Thursday, July 10, 2008

Enough ants may bite an elephant to death

A traditional Chinese idiom says that enough ants may bite an elephant to death (Chinese: 蚁多咬死象). The idiom perfectly describes the strategy beneath Yahoo's newest Web search service---BOSS (Build your Own Search Service). Google is facing the most severe challenge ever in its history.

As we all know, until now Google is likely unbeatable by its dominating power on Web search. Neither Yahoo nor Microsoft, nor even Microhoo, may compete to Google head-to-head. Google is a huge elephant and nobody may even shake it.

Although even a leopard cannot fight an elephant, by raising a huge amount of ants they may bite the elephant to death. Yahoo thinks so, and I agree to it. Google can easily defeat any individual competitor, but Google cannot beat the united force of all competitors. It is the power of collectivity. Brilliant strategy, Yahoo!

On the other hand, however, this action is a double-edged sword. If the ants are so many numbered that they may bite an elephant to death, certainly they can kill a leopard without a question.
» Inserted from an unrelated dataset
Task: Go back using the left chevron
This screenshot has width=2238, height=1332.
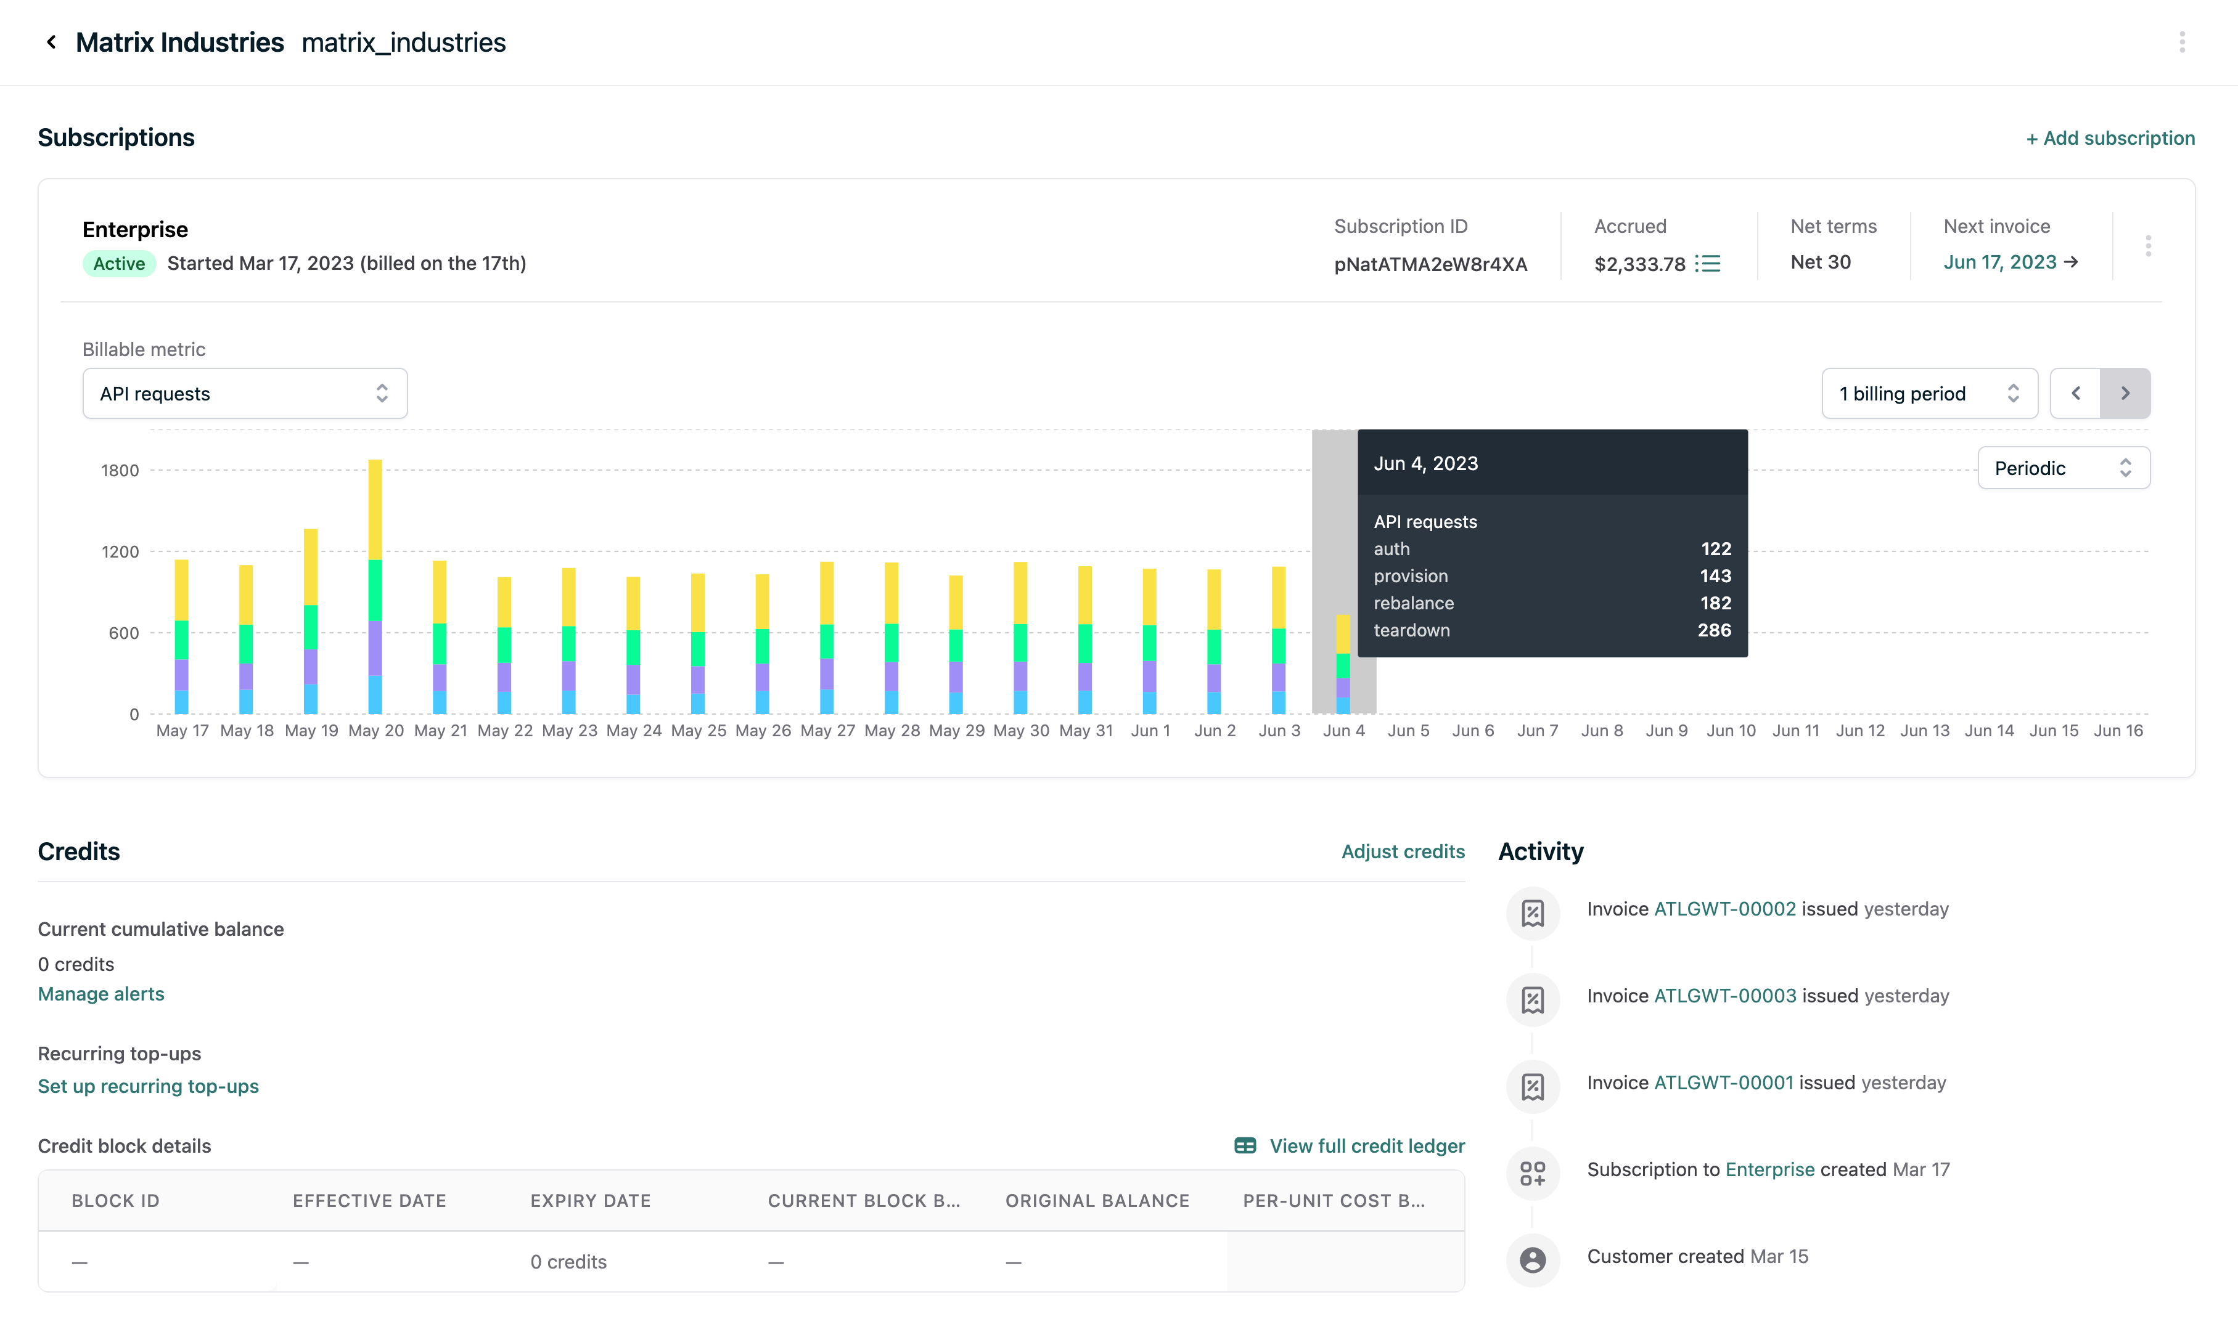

Therefore, Yahoo search itself might be swapped out of the market even before the decaying of Google search.

A few people may be curious on why Yahoo search might be hurt. Isn't Yahoo that is the service provider of BOSS? If Amazon can make great deal of profit from its public Web service, how could Yahoo's public service eventually hurt itself? To answer this question, we must take a deep look at the difference between Yahoo' service product and Amazon's service product.

Amazon self-produces a large amount of data and makes itself be a huge data center. Amazon Web services allow users accessing and using Amazon's data for varied purposes, including business purposes. To the end, however, Amazon controls the source of data. Hence Amazon have the control over all of its service users.

Now let's turn to Yahoo. Surely Yahoo also produces data, but original data production is the secondary task in Yahoo. Primarily, Yahoo indexes the Web. In contrast to Amazon as a data-resource producer, Yahoo is primarily a link-resource producer. The problem of a link-resource producer is that it actually does not have the power of controlling the linked data. In short, Yahoo knows links, but Yahoo actually does not own the linked data. Because of this reason, any niche search engine may use Yahoo infrastructure to build up a self index of links in its niche domain during the steal mode. After the niche search engine comes to public, it can primarily works on its own index and just using Yahoo infrastructure to be a reference checker. The key point here is that links are normally not the end data users look for.

Does it mean that Yahoo has done a work only hurts others but not benefits itself? Not at all. The key point is that Yahoo must not try to charge the search flow through its opened infrastructure ever after, even if some search flow is for commercial purposes. Be not like Amazon Web services because they are totally different (thought they are similar on surface but completely varied in essence).

Yahoo should make itself be the biggest player over its own free and open search infrastructure in contrast to make itself be the leader of its not totally free and not totally open search infrastructure. Or in other words, Yahoo makes itself to be the largest ant instead of a leopard. If Yahoo can keep on its strategy in this way, Yahoo will have a chance to not only compete to Google, but also defeat Google at the end.

Keep on your great work! Jerry, your passion is truly respectful!

For readers who want to learn more details about BOSS, here are a few resources they can start for looking.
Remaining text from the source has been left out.